Transcribe each record as written.

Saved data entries
Content starts

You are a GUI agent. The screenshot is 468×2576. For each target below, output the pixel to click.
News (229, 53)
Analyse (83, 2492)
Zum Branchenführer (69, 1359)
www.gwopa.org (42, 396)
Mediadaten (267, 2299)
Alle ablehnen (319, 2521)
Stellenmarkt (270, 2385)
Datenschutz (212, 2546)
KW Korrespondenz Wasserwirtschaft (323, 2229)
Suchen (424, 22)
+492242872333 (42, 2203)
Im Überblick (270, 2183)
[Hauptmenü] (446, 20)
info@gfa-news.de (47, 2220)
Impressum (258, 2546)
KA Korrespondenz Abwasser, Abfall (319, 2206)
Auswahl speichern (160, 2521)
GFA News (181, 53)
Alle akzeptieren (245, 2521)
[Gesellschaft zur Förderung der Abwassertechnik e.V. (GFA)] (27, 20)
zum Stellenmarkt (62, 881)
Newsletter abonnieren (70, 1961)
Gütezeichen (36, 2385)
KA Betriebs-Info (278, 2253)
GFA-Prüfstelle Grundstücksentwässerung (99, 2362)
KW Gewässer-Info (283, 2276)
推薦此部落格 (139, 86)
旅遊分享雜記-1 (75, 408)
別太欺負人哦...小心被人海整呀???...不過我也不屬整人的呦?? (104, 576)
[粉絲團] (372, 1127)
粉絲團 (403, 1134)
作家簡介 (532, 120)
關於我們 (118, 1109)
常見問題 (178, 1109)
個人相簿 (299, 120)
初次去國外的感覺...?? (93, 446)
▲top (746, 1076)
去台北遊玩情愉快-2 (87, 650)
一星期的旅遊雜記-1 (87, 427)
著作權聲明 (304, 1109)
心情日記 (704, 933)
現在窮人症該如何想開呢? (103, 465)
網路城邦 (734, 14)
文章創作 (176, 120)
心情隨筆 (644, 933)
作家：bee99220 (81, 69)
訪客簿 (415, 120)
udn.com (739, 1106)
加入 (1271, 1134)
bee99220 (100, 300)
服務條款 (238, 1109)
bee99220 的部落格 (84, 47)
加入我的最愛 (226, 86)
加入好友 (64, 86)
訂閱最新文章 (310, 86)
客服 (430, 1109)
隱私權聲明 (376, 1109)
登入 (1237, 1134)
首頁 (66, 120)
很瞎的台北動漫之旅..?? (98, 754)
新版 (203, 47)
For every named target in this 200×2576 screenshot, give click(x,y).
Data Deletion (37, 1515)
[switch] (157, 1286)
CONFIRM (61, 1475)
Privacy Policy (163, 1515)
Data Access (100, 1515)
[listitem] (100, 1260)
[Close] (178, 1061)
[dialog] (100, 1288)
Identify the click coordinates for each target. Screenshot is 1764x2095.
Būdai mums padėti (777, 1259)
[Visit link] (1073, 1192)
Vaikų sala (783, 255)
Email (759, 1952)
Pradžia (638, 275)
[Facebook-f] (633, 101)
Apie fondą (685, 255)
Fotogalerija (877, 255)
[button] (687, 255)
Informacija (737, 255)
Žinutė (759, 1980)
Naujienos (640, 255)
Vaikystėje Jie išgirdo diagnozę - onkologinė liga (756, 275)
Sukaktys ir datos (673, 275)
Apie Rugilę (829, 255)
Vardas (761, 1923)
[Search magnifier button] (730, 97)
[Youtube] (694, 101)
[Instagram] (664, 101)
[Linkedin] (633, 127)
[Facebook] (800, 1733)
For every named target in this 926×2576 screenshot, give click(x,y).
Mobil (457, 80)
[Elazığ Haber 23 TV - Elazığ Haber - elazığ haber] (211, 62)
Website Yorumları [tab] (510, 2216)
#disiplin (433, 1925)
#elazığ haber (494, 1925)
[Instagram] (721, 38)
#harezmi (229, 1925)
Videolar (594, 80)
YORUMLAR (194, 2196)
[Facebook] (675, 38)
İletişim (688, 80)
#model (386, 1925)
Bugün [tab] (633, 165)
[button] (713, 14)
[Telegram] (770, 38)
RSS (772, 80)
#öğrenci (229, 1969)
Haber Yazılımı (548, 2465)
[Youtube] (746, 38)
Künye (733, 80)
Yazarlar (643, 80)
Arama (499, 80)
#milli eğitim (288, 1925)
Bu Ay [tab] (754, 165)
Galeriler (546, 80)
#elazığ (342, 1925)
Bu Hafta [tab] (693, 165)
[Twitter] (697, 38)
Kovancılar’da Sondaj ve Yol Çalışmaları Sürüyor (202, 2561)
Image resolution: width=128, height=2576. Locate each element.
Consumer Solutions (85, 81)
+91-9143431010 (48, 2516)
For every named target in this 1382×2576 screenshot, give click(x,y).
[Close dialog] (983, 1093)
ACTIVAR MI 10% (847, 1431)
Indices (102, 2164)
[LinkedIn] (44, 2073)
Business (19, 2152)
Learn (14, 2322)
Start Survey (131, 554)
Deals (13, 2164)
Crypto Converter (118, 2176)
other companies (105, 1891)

Content ends

YOUR SOLUTION:
You are a GUI agent. The screenshot is 468×2576. For each target below, output the pixel to click.
News (229, 53)
Analyse (83, 2492)
Zum Branchenführer (69, 1359)
www.gwopa.org (42, 396)
Mediadaten (267, 2299)
Alle ablehnen (319, 2521)
Stellenmarkt (270, 2385)
Datenschutz (212, 2546)
KW Korrespondenz Wasserwirtschaft (323, 2229)
Suchen (424, 22)
+492242872333 (42, 2203)
Im Überblick (270, 2183)
[Hauptmenü] (446, 20)
info@gfa-news.de (47, 2220)
Impressum (258, 2546)
KA Korrespondenz Abwasser, Abfall (319, 2206)
Auswahl speichern (160, 2521)
GFA News (181, 53)
Alle akzeptieren (245, 2521)
[Gesellschaft zur Förderung der Abwassertechnik e.V. (GFA)] (27, 20)
zum Stellenmarkt (62, 881)
Newsletter abonnieren (70, 1961)
Gütezeichen (36, 2385)
KA Betriebs-Info (278, 2253)
GFA-Prüfstelle Grundstücksentwässerung (99, 2362)
KW Gewässer-Info (283, 2276)
推薦此部落格 (139, 86)
旅遊分享雜記-1 (75, 408)
別太欺負人哦...小心被人海整呀???...不過我也不屬整人的呦?? (104, 576)
[粉絲團] (372, 1127)
粉絲團 (403, 1134)
作家簡介 (532, 120)
關於我們 (118, 1109)
常見問題 (178, 1109)
個人相簿 (299, 120)
初次去國外的感覺...?? (93, 446)
▲top (746, 1076)
去台北遊玩情愉快-2 (87, 650)
一星期的旅遊雜記-1 (87, 427)
著作權聲明 (304, 1109)
心情日記 (704, 933)
現在窮人症該如何想開呢? (103, 465)
網路城邦 (734, 14)
文章創作 (176, 120)
心情隨筆 (644, 933)
作家：bee99220 (81, 69)
訪客簿 (415, 120)
udn.com (739, 1106)
加入 (1271, 1134)
bee99220 (100, 300)
服務條款 (238, 1109)
bee99220 的部落格 (84, 47)
加入我的最愛 (226, 86)
加入好友 (64, 86)
訂閱最新文章 (310, 86)
客服 (430, 1109)
隱私權聲明 (376, 1109)
登入 (1237, 1134)
首頁 (66, 120)
很瞎的台北動漫之旅..?? (98, 754)
新版 (203, 47)
For every named target in this 200×2576 screenshot, give click(x,y).
Data Deletion (37, 1515)
[switch] (157, 1286)
CONFIRM (61, 1475)
Privacy Policy (163, 1515)
Data Access (100, 1515)
[listitem] (100, 1260)
[Close] (178, 1061)
[dialog] (100, 1288)
Identify the click coordinates for each target. Screenshot is 1764x2095.
Būdai mums padėti (777, 1259)
[Visit link] (1073, 1192)
Vaikų sala (783, 255)
Email (759, 1952)
Pradžia (638, 275)
[Facebook-f] (633, 101)
Apie fondą (685, 255)
Fotogalerija (877, 255)
[button] (687, 255)
Informacija (737, 255)
Žinutė (759, 1980)
Naujienos (640, 255)
Vaikystėje Jie išgirdo diagnozę - onkologinė liga (756, 275)
Sukaktys ir datos (673, 275)
Apie Rugilę (829, 255)
Vardas (761, 1923)
[Search magnifier button] (730, 97)
[Youtube] (694, 101)
[Instagram] (664, 101)
[Linkedin] (633, 127)
[Facebook] (800, 1733)
For every named target in this 926×2576 screenshot, give click(x,y).
Mobil (457, 80)
[Elazığ Haber 23 TV - Elazığ Haber - elazığ haber] (211, 62)
Website Yorumları [tab] (510, 2216)
#disiplin (433, 1925)
#elazığ haber (494, 1925)
[Instagram] (721, 38)
#harezmi (229, 1925)
Videolar (594, 80)
YORUMLAR (194, 2196)
[Facebook] (675, 38)
İletişim (688, 80)
#model (386, 1925)
Bugün [tab] (633, 165)
[button] (713, 14)
[Telegram] (770, 38)
RSS (772, 80)
#öğrenci (229, 1969)
Haber Yazılımı (548, 2465)
[Youtube] (746, 38)
Künye (733, 80)
Yazarlar (643, 80)
Arama (499, 80)
#milli eğitim (288, 1925)
Bu Ay [tab] (754, 165)
Galeriler (546, 80)
#elazığ (342, 1925)
Bu Hafta [tab] (693, 165)
[Twitter] (697, 38)
Kovancılar’da Sondaj ve Yol Çalışmaları Sürüyor (202, 2561)
Image resolution: width=128, height=2576. Locate each element.
Consumer Solutions (85, 81)
+91-9143431010 (48, 2516)
For every named target in this 1382×2576 screenshot, give click(x,y).
[Close dialog] (983, 1093)
ACTIVAR MI 10% (847, 1431)
Indices (102, 2164)
[LinkedIn] (44, 2073)
Business (19, 2152)
Learn (14, 2322)
Start Survey (131, 554)
Deals (13, 2164)
Crypto Converter (118, 2176)
other companies (105, 1891)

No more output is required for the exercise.